:: DATASET RECORDS

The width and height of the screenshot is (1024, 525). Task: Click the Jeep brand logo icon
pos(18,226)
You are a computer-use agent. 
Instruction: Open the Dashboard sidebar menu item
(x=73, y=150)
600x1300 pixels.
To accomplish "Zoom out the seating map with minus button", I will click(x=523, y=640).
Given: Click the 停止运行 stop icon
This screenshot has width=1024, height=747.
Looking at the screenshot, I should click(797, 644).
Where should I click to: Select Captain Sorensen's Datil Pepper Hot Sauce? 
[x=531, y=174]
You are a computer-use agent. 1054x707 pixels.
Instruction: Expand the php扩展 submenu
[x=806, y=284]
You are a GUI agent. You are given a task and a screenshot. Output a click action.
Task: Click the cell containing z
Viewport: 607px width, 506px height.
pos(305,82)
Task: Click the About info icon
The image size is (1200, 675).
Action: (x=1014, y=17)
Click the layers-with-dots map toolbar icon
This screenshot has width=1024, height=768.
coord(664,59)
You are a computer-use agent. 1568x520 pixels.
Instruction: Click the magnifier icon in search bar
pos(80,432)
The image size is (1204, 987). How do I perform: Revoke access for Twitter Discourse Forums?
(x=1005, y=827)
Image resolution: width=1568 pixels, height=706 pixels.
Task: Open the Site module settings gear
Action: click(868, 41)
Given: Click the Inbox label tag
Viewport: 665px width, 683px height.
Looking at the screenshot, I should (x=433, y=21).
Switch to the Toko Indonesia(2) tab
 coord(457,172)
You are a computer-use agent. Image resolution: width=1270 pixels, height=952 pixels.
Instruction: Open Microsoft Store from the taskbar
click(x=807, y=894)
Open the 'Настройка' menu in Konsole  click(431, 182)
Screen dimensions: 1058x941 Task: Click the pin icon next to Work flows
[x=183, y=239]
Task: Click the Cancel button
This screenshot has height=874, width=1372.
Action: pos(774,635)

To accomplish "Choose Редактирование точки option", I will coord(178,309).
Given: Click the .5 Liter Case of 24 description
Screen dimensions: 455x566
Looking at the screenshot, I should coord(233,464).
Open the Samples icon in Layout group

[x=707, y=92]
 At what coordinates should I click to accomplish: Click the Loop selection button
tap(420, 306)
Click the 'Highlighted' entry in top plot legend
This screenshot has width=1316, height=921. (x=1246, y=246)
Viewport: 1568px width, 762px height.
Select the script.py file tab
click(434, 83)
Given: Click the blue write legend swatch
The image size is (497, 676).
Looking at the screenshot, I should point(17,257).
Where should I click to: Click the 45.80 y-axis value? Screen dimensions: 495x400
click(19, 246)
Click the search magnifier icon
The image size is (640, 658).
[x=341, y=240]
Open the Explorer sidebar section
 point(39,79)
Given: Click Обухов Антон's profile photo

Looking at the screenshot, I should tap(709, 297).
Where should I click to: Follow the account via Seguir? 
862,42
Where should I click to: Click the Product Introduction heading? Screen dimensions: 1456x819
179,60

::::

EXERCISE DETAILS: Every line above should be written out again exactly as it stands.

SOLUTION:
The width and height of the screenshot is (1024, 525). Task: Click the Jeep brand logo icon
pos(18,226)
You are a computer-use agent. 
Instruction: Open the Dashboard sidebar menu item
(x=73, y=150)
600x1300 pixels.
To accomplish "Zoom out the seating map with minus button", I will click(x=523, y=640).
Given: Click the 停止运行 stop icon
This screenshot has width=1024, height=747.
Looking at the screenshot, I should click(797, 644).
Where should I click to: Select Captain Sorensen's Datil Pepper Hot Sauce? 
[x=531, y=174]
You are a computer-use agent. 1054x707 pixels.
Instruction: Expand the php扩展 submenu
[x=806, y=284]
You are a GUI agent. You are given a task and a screenshot. Output a click action.
Task: Click the cell containing z
Viewport: 607px width, 506px height.
pos(305,82)
Task: Click the About info icon
The image size is (1200, 675).
Action: (x=1014, y=17)
Click the layers-with-dots map toolbar icon
This screenshot has width=1024, height=768.
coord(664,59)
You are a computer-use agent. 1568x520 pixels.
Instruction: Click the magnifier icon in search bar
pos(80,432)
The image size is (1204, 987). How do I perform: Revoke access for Twitter Discourse Forums?
(x=1005, y=827)
Image resolution: width=1568 pixels, height=706 pixels.
Task: Open the Site module settings gear
Action: click(868, 41)
Given: Click the Inbox label tag
Viewport: 665px width, 683px height.
Looking at the screenshot, I should (x=433, y=21).
Switch to the Toko Indonesia(2) tab
 coord(457,172)
You are a computer-use agent. Image resolution: width=1270 pixels, height=952 pixels.
Instruction: Open Microsoft Store from the taskbar
click(x=807, y=894)
Open the 'Настройка' menu in Konsole  click(431, 182)
Screen dimensions: 1058x941 Task: Click the pin icon next to Work flows
[x=183, y=239]
Task: Click the Cancel button
This screenshot has height=874, width=1372.
Action: pos(774,635)

To accomplish "Choose Редактирование точки option", I will coord(178,309).
Given: Click the .5 Liter Case of 24 description
Screen dimensions: 455x566
Looking at the screenshot, I should coord(233,464).
Open the Samples icon in Layout group

[x=707, y=92]
 At what coordinates should I click to accomplish: Click the Loop selection button
tap(420, 306)
Click the 'Highlighted' entry in top plot legend
This screenshot has width=1316, height=921. (x=1246, y=246)
Viewport: 1568px width, 762px height.
Select the script.py file tab
click(434, 83)
Given: Click the blue write legend swatch
The image size is (497, 676).
Looking at the screenshot, I should point(17,257).
Where should I click to: Click the 45.80 y-axis value? Screen dimensions: 495x400
click(19, 246)
Click the search magnifier icon
The image size is (640, 658).
[x=341, y=240]
Open the Explorer sidebar section
 point(39,79)
Given: Click Обухов Антон's profile photo

Looking at the screenshot, I should tap(709, 297).
Where should I click to: Follow the account via Seguir? 
862,42
Where should I click to: Click the Product Introduction heading? Screen dimensions: 1456x819
179,60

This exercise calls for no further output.